_What you are asked to do:_ Pull out every line below that contains the word "magnifier", matching case exactly.

* BEGIN *

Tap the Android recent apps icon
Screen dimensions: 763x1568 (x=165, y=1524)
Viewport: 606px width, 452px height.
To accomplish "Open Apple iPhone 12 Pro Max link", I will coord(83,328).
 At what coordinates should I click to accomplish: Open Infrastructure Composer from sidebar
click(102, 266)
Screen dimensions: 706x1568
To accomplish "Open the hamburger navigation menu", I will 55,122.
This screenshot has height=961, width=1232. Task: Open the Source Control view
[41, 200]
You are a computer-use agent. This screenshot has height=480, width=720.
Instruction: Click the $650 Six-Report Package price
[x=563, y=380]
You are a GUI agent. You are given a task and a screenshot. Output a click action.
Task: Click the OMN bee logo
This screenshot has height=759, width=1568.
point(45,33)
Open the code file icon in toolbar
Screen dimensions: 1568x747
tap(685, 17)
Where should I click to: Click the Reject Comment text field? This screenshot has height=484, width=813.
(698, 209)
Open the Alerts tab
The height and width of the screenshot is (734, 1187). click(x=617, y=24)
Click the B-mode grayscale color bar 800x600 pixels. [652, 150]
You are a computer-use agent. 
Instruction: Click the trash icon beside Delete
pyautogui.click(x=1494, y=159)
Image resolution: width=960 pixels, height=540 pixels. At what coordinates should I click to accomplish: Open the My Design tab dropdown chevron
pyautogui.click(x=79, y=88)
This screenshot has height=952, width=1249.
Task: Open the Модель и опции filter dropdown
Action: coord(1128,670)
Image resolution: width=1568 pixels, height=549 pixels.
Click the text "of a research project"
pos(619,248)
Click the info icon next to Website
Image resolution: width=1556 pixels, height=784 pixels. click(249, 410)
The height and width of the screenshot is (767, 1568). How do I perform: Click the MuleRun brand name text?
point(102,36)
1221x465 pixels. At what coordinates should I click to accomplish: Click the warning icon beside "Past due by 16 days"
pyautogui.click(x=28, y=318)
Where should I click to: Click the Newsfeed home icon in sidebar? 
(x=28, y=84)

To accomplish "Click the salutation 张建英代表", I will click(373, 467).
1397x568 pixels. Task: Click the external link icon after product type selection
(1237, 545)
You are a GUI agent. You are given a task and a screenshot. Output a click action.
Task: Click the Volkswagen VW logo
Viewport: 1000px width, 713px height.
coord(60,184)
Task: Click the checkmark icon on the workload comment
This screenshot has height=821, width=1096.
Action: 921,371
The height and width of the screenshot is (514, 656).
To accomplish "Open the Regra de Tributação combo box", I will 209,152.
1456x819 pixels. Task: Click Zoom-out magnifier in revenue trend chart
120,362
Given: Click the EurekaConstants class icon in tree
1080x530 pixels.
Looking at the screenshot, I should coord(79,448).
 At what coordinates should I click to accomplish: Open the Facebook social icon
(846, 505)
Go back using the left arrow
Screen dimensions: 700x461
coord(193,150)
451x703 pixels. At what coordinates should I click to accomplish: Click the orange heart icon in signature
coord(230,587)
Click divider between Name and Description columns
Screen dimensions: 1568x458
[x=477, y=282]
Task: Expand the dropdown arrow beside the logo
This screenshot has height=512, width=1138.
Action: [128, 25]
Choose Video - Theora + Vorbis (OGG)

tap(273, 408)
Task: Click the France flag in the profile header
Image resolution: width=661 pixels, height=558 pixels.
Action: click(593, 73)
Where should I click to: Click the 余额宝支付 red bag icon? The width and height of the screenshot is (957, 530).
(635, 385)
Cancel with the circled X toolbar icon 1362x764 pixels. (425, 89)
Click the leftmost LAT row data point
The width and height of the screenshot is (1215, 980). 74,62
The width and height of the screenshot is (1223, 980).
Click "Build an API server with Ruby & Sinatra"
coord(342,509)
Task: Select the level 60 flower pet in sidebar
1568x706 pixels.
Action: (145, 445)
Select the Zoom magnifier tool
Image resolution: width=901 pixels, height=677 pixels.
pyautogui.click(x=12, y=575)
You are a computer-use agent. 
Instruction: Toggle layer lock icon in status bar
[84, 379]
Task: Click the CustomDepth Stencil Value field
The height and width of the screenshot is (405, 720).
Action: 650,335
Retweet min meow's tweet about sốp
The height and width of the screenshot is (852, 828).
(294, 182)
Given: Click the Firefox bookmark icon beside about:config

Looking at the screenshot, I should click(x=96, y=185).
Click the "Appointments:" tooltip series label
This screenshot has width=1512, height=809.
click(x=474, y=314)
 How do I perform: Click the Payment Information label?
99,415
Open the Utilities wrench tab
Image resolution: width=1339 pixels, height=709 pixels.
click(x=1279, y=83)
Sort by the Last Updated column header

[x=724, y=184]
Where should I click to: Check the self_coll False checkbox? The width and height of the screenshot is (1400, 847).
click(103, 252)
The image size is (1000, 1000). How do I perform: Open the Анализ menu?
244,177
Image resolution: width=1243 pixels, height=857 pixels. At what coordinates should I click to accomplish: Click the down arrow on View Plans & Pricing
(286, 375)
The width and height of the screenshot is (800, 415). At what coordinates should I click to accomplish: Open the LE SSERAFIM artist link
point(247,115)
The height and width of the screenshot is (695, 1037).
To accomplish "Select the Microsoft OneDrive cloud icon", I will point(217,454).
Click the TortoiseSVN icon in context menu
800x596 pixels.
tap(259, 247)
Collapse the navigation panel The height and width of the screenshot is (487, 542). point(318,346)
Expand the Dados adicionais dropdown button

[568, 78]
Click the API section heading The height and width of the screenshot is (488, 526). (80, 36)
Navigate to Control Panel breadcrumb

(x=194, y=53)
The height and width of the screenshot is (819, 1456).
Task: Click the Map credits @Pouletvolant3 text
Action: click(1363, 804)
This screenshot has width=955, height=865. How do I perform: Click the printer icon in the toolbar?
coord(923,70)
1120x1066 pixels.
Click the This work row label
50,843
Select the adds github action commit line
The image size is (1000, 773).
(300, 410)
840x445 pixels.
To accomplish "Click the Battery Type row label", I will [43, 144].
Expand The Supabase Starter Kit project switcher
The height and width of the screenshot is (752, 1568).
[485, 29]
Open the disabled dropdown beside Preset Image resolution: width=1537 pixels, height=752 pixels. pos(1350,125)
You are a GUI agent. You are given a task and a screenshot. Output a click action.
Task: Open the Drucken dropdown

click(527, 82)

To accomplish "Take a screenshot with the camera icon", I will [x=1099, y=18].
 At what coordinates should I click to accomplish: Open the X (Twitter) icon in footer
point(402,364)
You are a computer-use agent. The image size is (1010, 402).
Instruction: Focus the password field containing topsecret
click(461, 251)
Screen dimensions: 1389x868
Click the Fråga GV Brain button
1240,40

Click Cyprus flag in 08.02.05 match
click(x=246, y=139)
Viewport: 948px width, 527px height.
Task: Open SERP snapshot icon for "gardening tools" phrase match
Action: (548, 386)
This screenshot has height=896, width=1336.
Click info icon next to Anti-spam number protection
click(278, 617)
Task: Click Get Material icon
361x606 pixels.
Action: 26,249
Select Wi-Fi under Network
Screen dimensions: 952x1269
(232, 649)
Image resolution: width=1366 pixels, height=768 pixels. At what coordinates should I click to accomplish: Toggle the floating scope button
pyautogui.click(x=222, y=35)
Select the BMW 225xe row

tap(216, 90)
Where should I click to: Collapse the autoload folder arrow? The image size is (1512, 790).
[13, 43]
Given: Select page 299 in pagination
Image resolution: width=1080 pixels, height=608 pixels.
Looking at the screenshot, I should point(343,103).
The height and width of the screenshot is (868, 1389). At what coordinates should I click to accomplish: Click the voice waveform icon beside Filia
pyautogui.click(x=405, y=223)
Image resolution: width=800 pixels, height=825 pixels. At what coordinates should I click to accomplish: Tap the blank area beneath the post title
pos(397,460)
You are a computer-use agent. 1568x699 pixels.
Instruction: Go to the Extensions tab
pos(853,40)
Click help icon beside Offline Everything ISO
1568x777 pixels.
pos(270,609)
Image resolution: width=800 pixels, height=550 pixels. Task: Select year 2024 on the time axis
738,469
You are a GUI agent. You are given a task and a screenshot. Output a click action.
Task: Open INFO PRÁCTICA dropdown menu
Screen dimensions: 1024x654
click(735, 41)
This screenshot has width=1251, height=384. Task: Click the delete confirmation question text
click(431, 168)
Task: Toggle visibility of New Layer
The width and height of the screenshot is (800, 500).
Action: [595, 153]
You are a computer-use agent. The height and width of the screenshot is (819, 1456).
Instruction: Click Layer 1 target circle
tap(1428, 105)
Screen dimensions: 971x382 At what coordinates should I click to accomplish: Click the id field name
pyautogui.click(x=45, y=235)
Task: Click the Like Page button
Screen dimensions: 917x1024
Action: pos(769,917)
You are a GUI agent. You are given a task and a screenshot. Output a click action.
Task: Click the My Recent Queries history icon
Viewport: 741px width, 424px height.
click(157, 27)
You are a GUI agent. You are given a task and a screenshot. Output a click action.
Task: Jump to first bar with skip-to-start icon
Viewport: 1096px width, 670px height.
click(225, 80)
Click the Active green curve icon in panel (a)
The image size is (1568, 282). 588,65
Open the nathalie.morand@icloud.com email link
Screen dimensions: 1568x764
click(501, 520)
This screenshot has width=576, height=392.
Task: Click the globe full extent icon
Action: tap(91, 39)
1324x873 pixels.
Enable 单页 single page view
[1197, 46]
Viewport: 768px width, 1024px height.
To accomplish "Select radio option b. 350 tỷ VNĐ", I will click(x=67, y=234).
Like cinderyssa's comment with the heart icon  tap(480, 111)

* END *

_Final result:_
1456x819 pixels. Task: Click Zoom-out magnifier in revenue trend chart
Select the Zoom magnifier tool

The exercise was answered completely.